It was in this situation that there was then developed and put into effect the so-called “liquidation-reincorporation” technique — which the four present petitioners contended was sufficient to enable them to withdraw assets, including their proportionate interests in the large accumulation of earnings and profits, through a purported “liquidation” of the old juristic unit, so as to yield them capital gains, rather than dividends.

III.

In my view, the use of the “liquidation-reincorporation” device in the present case, should have been blocked by this Court through employment of the above-mentioned “resources of the judicial process” — by applying the doctrine of the several authorities cited in the first part of this dissenting opinion.

Here, there was no actual or bona fide “liquidation” of the incorporated business enterprise which had produced the accumulated earnings and profits. Actually, the business was never wound up or discontinued; and the four present petitioners actually never discontinued either their investments or their managerial activities therein. After the acquisition of the new California charter, the going business of the enterprise proceeded as before, without any interruption, under substantially the same name, at the same business locations, rendering services to the same customers under the same contracts, employing the same tools and cargo-handling equipment, and with the same officers and key employees.

As regards the statutes upon which the petitioners have placed reliance, it is significant that the term “liquidation” is not defined therein. In this regard, the situation is similar to that in the Bazley case wherein the Supreme Court pointed out that the term “recapitalization” had not been statutorily defined.

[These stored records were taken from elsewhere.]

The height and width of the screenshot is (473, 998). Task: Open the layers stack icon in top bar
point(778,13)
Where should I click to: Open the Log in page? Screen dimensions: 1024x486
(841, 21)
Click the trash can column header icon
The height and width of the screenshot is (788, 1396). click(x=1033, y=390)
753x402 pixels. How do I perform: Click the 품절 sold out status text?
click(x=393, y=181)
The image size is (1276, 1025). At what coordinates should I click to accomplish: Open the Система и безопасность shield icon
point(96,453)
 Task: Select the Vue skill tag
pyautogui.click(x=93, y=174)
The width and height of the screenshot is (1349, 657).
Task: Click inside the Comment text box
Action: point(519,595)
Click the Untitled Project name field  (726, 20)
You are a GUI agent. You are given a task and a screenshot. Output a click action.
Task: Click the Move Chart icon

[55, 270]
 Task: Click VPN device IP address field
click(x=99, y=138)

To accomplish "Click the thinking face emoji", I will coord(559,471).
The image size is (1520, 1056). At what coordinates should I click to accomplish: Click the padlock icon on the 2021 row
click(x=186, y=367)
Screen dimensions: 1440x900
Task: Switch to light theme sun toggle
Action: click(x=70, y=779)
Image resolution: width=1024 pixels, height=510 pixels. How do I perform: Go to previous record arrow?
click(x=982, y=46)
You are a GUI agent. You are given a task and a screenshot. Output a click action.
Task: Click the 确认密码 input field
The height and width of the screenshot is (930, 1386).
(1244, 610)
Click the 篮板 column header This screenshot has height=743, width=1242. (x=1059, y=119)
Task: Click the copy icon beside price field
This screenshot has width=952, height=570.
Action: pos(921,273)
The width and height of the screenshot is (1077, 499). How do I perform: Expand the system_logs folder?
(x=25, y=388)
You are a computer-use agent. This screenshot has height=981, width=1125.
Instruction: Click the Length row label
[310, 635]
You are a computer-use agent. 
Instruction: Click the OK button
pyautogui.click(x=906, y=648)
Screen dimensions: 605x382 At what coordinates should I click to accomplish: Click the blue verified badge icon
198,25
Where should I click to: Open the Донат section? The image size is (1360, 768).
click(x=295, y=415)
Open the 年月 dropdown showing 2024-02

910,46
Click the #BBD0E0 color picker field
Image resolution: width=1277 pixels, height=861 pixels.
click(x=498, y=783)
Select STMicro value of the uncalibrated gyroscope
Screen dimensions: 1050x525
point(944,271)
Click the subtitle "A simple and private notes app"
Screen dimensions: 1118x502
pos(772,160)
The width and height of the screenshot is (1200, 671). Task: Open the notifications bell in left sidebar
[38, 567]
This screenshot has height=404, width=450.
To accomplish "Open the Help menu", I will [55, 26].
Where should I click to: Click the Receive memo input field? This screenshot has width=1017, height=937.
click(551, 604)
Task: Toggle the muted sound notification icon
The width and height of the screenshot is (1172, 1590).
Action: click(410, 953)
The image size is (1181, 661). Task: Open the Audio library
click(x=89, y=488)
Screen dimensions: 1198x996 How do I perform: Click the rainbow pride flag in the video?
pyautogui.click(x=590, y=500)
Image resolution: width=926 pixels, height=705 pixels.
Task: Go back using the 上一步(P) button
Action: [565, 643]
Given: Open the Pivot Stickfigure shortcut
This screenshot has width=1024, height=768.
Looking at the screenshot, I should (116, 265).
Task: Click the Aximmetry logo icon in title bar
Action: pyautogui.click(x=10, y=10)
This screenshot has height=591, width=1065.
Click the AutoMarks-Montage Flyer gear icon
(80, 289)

The Supreme Court therein stated that in such situation it would not attempt to supply a definition of its own, but rather would determine what does not come within the concept of the term in controversy — by observing the underlying purpose of Congress. The Supreme Court then further said, in speaking of the reorganization provisions of the statute, which it refused to apply in that case:

It was not the purpose of the reorganization provision to exempt from payment of a tax what as a practical matter is realized gain. * * * there are circumstances where a formal distribution * * * represents merely a new form of the previous participation in an enterprise, involving no change of substance in the rights and relations of the interested parties one to another or to the corporate assets. As to these, Congress has said [see as to the 1954 Code, section 368(a)(1)(F) thereof] that they are not to be deemed, significant occasions for determining taxable gain.
* a * * * * *
* * * In the case of a corporation which has undistributed earnings, the creation of new corporate obligations which are transferred to stockholders in relation to their former holdings, so as to produce, for all practical purposes, the same result as a distribution of cash earnings of equivalent value, cannot obtain tax immunity because cast in the form of a recapitalization-reorganization. * * * [Emphasis supplied.]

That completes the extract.